→ TASK TO CARRY OUT
Look through the entries below and show every line containing the word "Select".
**** INFORMATION PROVIDED
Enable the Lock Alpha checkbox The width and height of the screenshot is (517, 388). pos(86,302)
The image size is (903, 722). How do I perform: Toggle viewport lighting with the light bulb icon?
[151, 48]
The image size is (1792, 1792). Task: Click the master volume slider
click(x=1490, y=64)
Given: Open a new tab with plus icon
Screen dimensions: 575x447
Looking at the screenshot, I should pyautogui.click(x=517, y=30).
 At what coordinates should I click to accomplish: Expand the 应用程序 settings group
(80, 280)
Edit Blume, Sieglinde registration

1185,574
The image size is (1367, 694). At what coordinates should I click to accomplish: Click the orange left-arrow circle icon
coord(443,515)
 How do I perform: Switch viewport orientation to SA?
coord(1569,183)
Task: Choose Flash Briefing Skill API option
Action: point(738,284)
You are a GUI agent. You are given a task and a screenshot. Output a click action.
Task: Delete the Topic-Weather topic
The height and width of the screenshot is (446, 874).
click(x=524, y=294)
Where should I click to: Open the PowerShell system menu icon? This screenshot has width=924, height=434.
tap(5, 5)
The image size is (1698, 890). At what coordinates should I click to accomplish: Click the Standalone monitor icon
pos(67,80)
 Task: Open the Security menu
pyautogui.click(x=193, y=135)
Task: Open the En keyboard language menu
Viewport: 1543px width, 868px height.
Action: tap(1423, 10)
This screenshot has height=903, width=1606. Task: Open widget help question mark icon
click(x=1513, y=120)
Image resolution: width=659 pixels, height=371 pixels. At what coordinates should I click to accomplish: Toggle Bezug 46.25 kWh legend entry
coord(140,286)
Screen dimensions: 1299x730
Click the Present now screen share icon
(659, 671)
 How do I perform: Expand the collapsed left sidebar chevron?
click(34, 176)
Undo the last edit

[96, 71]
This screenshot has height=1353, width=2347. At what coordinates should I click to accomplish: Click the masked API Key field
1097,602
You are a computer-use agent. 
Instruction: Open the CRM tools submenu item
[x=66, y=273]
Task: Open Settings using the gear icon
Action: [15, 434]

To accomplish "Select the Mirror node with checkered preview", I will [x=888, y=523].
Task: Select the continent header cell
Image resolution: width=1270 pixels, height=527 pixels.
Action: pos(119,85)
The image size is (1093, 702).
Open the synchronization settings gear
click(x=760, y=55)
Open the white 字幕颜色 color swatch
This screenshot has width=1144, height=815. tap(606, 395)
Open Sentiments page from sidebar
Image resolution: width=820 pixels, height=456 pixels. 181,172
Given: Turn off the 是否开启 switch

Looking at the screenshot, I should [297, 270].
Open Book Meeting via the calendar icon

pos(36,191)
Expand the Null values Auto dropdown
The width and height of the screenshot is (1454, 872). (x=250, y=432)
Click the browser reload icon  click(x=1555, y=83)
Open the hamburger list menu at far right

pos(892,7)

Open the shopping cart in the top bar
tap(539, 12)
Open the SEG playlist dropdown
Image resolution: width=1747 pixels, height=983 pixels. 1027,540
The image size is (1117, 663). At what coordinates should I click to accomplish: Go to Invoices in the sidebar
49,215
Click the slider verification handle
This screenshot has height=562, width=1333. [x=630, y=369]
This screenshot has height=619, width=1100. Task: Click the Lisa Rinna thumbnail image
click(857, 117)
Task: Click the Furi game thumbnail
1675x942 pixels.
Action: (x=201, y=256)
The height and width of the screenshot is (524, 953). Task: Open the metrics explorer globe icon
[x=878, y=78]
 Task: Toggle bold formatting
********
→ SOLUTION
To accomplish "Select the Mirror node with checkered preview", I will [x=888, y=523].
Task: Select the continent header cell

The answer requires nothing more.